▸ **Elenco dei compiti**:
1 – Nel testo sull'antico Egitto, per quali verdure gli egiziani avevano una speciale predilezione?
2 – Prosegui il testo sull'antico Egitto dopo la sua ultima frase.

▸ **Documento di origine**:
------------------------------------------------------------
Gli steli scartati della pianta erano usati in quantità per uso di cesteria e, fin dalla preistoria, anche uniti in fasci e legati per costruire le agili piroghe dei pescatori nilotici.
Il lino era il materiale tessile per eccellenza, se non praticamente l’unico, sin dalla notte dei tempi. Per l’artigianato dell’abbigliamento e della biancheria ne servivano enormi quantità, prodotte interamente in patria. Questa industria produsse sin dai tempi più antichi prodotti di qualità eccelsa e di gusto molto raffinato al punto che oggi, 4 o 5 millenni dopo, possiamo ammirare nei Musei abiti, stole, veli, biancheria, anche intima, che non avrebbero sfigurato nei corredi delle nostre nonne.
Va detto per inciso che la lana era quasi sconosciuta, se non per gli indumenti che gli egiziani vedevano indossati dagli stranieri. Essenzialmente la causa fu il mancato allevamento della pecora ma nondimeno anche le caratteristiche del clima egiziano, che rendeva questo materiale, caldo e facilmente irritante per la pelle: inadatto all’abbigliamento; va anche detto che gli abiti di lana, lavorati ed usati dai pastori seminomadi della Palestina e della Mesopotamia, subivano anche il sottile pregiudizio che ogni egiziano nutriva verso le popolazioni “ asiatiche” considerate, senza eccezioni, infide, incolte e sostanzialmente inferiori.
Altre importanti risorse alimentari autoctone erano il miele, i frutti ( datteri di molte qualità, fichi, uva e carrubo) e le verdure, di cui facevano larghissimo uso, con una speciale predilezione per porri e cipolle.
Il pesce, che veniva conservato esiccandolo al sole, era la fonte primaria di proteine, ed era talmente abbondante nel Nilo che si trattava di un cibo considerato povero, popolare e non particolarmente ambito.
La carne, di ogni tipo e qualità, da allevamento o cacciagione, era abbondante, ma veniva considerata un bene di lusso; i ceti agiati ne facevano uso abituale mentre la popolazione minuta poteva accedervi solo occasionalmente.
Poiché i sacrifici agli Dei erano in buona parte costituiti da animali e il culto nei moltissimi Templi ne pretendeva una grande quantità, i sacerdoti addetti alla cura del Dio godevano del privilegio di potere usare per sè quanto esposto sugli altari e consumato dal Dio solo in modo magico e virtuale; non a caso la rappresentazione in pittura o in scultura dei sacerdoti, li mostra quasi sempre pingui e appesantiti.
------------------------------------------------------------
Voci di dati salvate
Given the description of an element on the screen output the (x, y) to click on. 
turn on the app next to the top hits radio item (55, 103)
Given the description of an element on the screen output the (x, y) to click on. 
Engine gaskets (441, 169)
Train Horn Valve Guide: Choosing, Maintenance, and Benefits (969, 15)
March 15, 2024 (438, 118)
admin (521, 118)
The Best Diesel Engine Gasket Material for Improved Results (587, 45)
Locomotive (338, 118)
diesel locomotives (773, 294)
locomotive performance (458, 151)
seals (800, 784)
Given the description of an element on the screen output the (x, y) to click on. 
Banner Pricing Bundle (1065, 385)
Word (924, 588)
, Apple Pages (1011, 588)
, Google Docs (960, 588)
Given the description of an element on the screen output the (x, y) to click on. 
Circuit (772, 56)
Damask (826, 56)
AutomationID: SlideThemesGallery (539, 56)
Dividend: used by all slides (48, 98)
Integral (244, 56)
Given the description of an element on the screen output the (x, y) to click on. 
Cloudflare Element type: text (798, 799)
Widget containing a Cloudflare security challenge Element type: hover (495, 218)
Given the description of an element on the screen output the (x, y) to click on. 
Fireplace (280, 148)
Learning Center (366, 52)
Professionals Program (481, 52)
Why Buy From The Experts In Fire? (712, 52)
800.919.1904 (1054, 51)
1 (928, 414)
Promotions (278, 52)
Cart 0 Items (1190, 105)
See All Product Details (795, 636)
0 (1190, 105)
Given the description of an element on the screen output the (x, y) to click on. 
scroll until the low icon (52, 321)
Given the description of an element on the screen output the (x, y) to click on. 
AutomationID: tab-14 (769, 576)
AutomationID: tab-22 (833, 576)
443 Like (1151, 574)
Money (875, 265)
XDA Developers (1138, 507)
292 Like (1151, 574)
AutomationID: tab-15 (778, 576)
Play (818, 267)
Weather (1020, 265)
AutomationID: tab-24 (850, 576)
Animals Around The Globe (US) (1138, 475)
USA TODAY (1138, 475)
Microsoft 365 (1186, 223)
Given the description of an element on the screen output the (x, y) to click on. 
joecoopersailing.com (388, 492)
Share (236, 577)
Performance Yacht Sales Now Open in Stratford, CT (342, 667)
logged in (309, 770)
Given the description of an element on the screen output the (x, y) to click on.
------------------------------------------------------------
▸ **Risposte ai compiti**:
1 – Per porri e cipolle.

2 –
Anche se l’Antico Egitto era molto più ricco di alberi di quanto appaia ora, disponeva però solamente di legname poco pregiato e non adatto alla costruzione delle grandi e numerosissime imbarcazioni ( lunghe fino a una cinquantina di metri) di cui aveva estremo bisogno un paese che aveva nel Nilo la sua unica via di comunicazione. Anche per l’edilizia e per la falegnameria pregiata Kemet non disponeva di legname adatto, e quello autoctono era, per di più, scarso.
I vari tipi di palma, il fico, il sicomoro e alcune qualità di acacie non potevano sopperire che a utilizzi per manufatti di bassa qualità e scarsa resistenza.
Quindi la dipendenza dal Retenu, dove le lussureggianti foreste della Fenicia ( Libano) erano inesauribile fonte di Cedro di altissima qualità, o dalla Bassa Nubia, da dove arrivava l’Ebano, i cui alberi crescevano nelle prime propaggini dell’Africa Nera, era talmente vitale che l’intera storia dell’Egitto ci mostra la costante preoccupazione che ebbero i Faroni per mantenere aperte le vie commerciali e politiche con questi paesi.
L’avorio, che sin dalla preistoria venne utilizzato per amuleti, oggetti da toeletta, statuine e per intarsiare i mobili, era risorsa autoctona solo nei denti d’ippopotamo ( l’Egitto ne pullulava). Ma si trattava di materiale di piccole dimensioni e di qualità inferiore rispetto allo splendido avorio fornito dalle zanne d’elefante. Poiché questi animali non erano più presenti in egitto dai tempi della desertificazione ( 9000/6000 AC) Kemet ne importava grandi quantità dalla Nubia, insieme a una moltitudine di animali rari ed esotici che i Faroni apprezzavano per il proprio diletto.